Para Borges, en su texto «La postulación de la realidad»20, la literatura siempre es visitada por la imprecisión, con independencia de si se busca o no el realismo por medio de ella. Él entendía lo impreciso como una propensión del hombre escritor, ya que todo relato comporta preferencias, por una parte, y omisiones, por otra. Y tomó como ejemplo tanto el movimiento del hombre romántico en busca de la expresión, como el del clásico, que pretendía describir y retratar la naturaleza. En ambos, Borges percibía el fracaso. El segundo, en su intento de registrar y representar, creía relatar la realidad cuando, en verdad, estaba sumergido únicamente en conceptos. La hipótesis del escritor argentino era la de que toda atención a algún objeto o tema implicaba una selección, una elección. «Vemos y oímos a través de recuerdos, de temores, de previsiones». Así pues, la literatura, para él, no podía huir de lo inverosímil. Recuerdo que, con su característica ironía, creó un título para el pequeño ensayo, buscando ya decir que la literatura produce una simulación de la realidad. Le correspondió a Borges proponer que todo realismo era, en efecto, irrealista. Eso deconstruía el supuesto glorioso pasado clásico, que insistía en la regla de la verosimilitud en la literatura, de forma específica, y en las artes, de manera general.

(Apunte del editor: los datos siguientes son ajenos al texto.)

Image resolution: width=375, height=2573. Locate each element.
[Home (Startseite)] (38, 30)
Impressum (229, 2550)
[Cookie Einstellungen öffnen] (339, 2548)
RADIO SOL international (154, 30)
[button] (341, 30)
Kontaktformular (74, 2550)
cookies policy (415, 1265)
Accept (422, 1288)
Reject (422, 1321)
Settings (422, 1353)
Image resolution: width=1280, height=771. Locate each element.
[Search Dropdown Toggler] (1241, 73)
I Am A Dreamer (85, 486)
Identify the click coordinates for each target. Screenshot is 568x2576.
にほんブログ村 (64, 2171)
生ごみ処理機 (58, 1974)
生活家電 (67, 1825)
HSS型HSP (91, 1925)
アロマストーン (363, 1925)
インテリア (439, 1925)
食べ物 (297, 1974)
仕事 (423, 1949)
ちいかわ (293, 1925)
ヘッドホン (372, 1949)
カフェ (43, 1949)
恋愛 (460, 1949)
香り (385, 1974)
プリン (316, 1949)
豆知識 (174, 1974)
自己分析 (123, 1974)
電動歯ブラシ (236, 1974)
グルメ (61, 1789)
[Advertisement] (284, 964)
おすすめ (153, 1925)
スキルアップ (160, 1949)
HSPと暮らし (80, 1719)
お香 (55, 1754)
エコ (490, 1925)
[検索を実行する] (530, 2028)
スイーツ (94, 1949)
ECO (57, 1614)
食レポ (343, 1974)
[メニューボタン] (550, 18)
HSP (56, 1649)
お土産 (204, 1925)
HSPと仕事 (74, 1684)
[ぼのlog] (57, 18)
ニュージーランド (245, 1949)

De ese modo, tomando el raciocinio de Borges, puedo entrever que las narrativas son irrealistas, desde siempre. Contra la insistencia y la ingenuidad clásicas, señalo las construcciones de lo fantástico como opositoras a la pretensión de verosimilitud y, en el caso específico de este trabajo, me remito a un mundo en el que renunció a cualquier intención de dominar la naturaleza.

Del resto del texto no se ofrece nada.